Happy New Year to all of you! I was looking forward to sharing a bit of news this morning, but it leaked. However, I will take this opportunity to thank my family, my friends and those of you who’ve stuck by this very page from the beginning, back when it was a side piece of my personal twitter and blog accounts, boosted by a class project. All of you who expressed congratulations on Facebook and wished me a Happy New Year and shared tweets and statuses I am deeply grateful. I know this isn’t Thanksgiving, but I was on hiatus on Thanksgiving, so here is my gratitude.
My goal is that 2014 is a better year for me, not just as a placemaker (which apparently is one of many cliché terms now in our sector), but as a writer, an advocate, a seamstress, a daughter, a sister, a niece and a friend.
So that news? I am the first winner of YES! Weekly‘s Essay Contest with my entry, The Harvest of Our Future. YES! Weekly is one of our two local alt weekly newspapers, and my favorite of the bunch. Jordan, Eric and several others of the staff have long been colleagues and friends in making this a better city, one page at a time and I thank them again for this honor.
Now, before we look at the pretty Rose Parade floats, some other news:
- New York officially has a new mayor and so does Detroit. Chicagoans aren’t killing each other as much. DC admits that they are pricing out millennials.
- Here in Greensboro, what our county commissioners have to face in the new year and our performing arts center has surpassed its 35 million dollar private donation goal.
- All Americans who use transit will see the federal subsidy for it drop, but new bike signaling for roads was approved by the Federal Highway Administration.

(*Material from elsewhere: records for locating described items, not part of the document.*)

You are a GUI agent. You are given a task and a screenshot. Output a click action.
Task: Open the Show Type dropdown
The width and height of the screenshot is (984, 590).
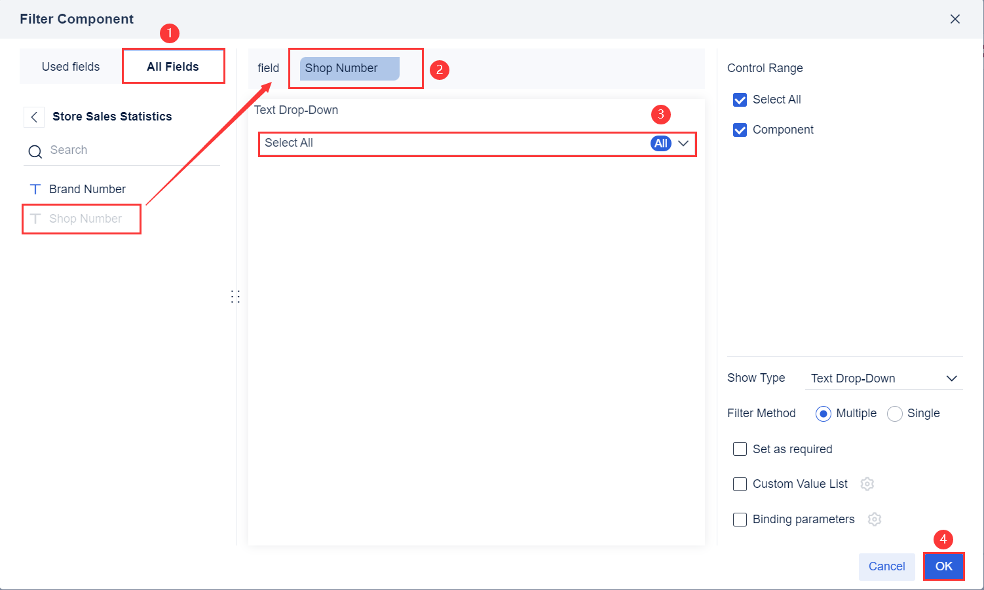tap(884, 378)
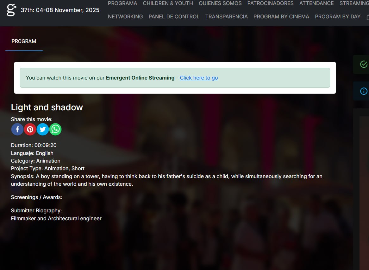Viewport: 369px width, 270px height.
Task: Select the PROGRAM tab
Action: (24, 42)
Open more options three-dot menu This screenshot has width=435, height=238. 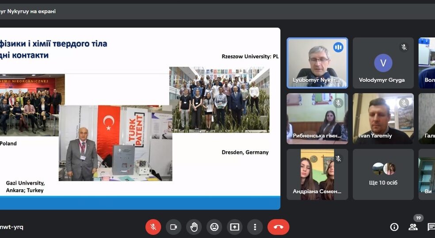255,227
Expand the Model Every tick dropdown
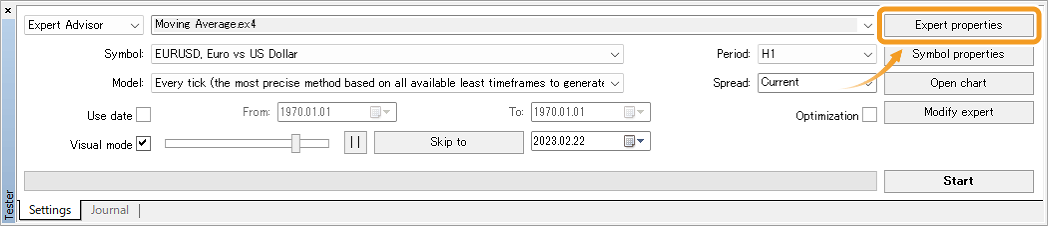This screenshot has width=1048, height=226. (614, 84)
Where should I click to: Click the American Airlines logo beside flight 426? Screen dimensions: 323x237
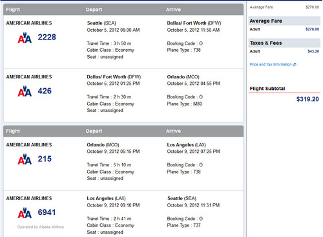[x=25, y=91]
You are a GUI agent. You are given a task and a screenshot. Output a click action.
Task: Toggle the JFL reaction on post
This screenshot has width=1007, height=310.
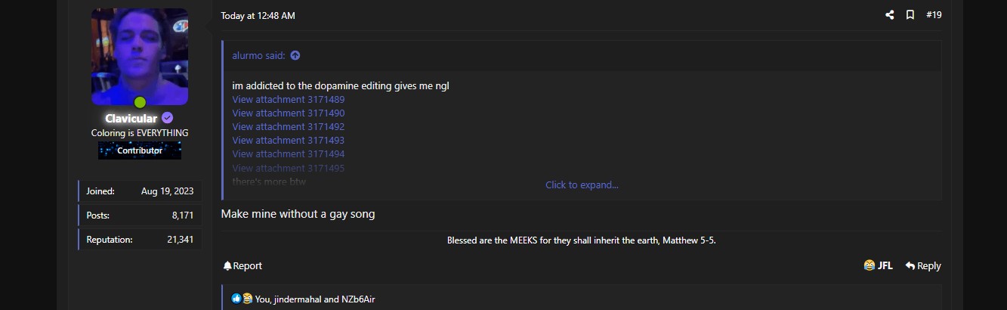click(x=878, y=266)
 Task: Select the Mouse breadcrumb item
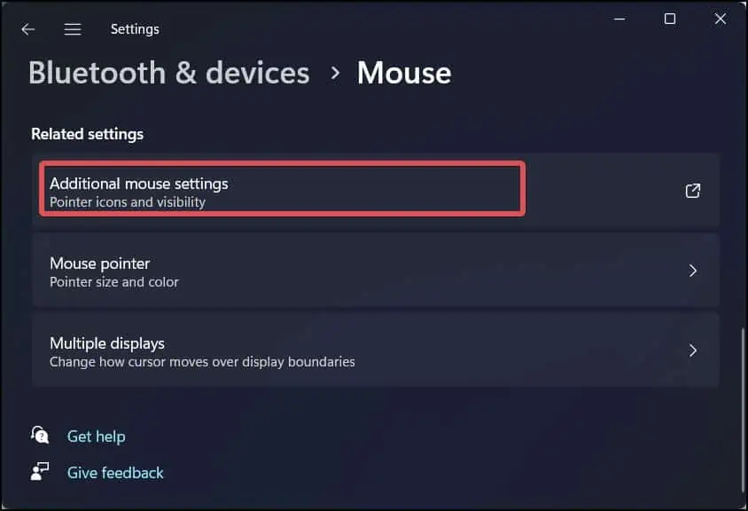pos(404,73)
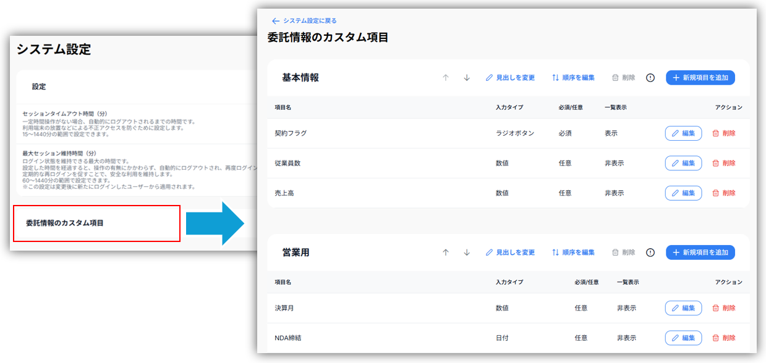Move 基本情報 section up with arrow
This screenshot has width=766, height=363.
point(445,78)
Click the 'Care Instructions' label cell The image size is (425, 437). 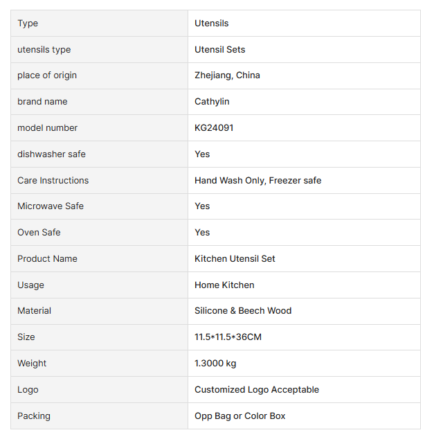pyautogui.click(x=53, y=181)
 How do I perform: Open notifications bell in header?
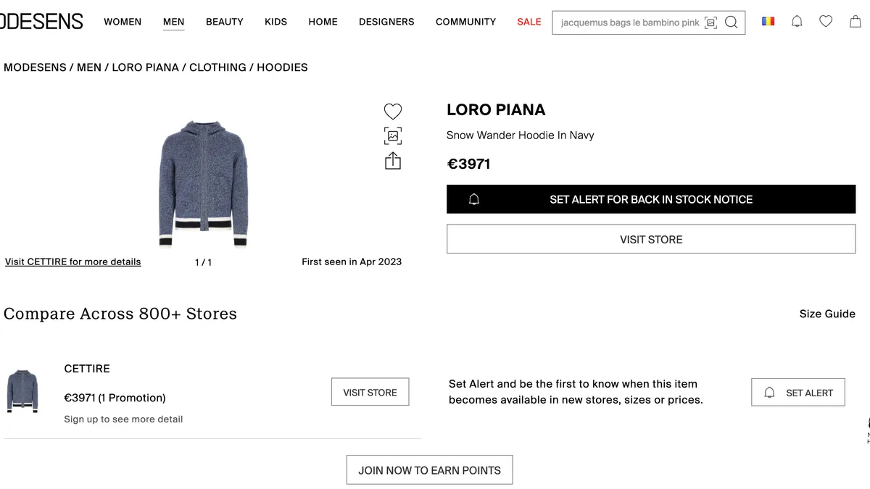click(x=797, y=22)
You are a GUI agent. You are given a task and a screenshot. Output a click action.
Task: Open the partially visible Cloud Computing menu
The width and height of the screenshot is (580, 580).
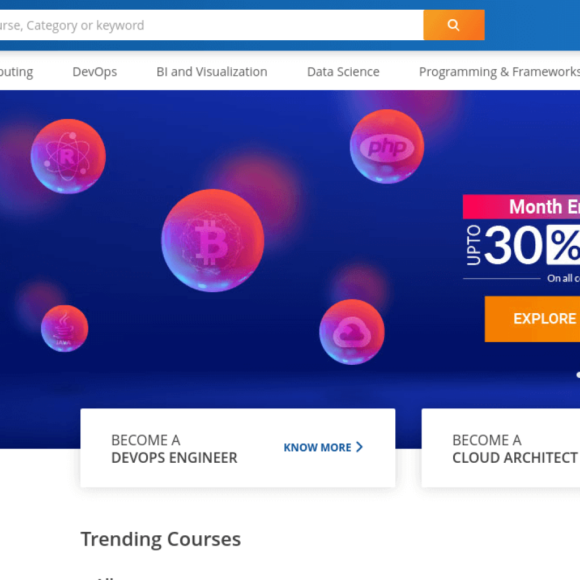point(16,72)
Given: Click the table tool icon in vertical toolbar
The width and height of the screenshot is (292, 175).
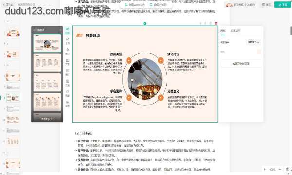Looking at the screenshot, I should (x=68, y=82).
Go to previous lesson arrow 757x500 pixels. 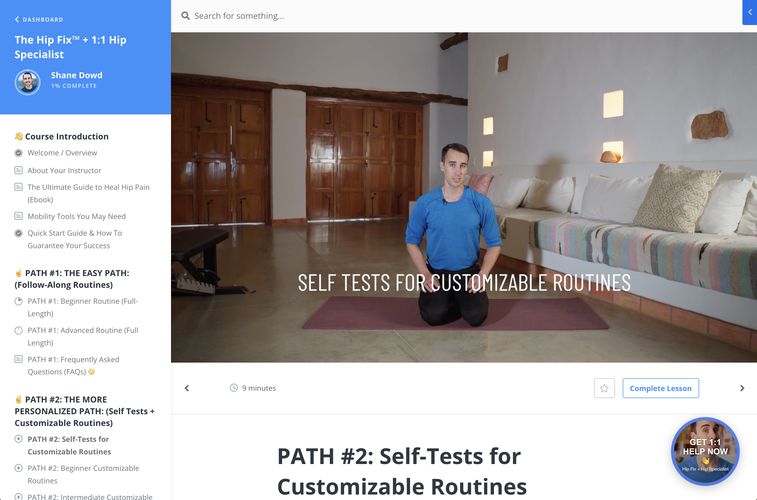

- Jose Vilson (@TheJLV) is a man you need to know. He is an AfroLatino man who is not only bucking the trends of education reform in his own NYC classroom, but he is doing it in print and on social media. He’s got a book coming out, but in the meantime, he dropped this wonderful response to all the articles on teachers of color leaving inner city schools and teaching, Why This Teacher Of Color Is Staying.
- Some maps that changed the world.
- I know many of you already knew this, but architecture can save your life.
- Transit being sold like cars? That could work.
- This mall that once ate a stream up is now being turned into a community around the stream.
- And finally, prisoners at a mens prison in Maryland are knitting. And not just blankets for themselves, but comfort dolls for abuse victims and hats for poor kids.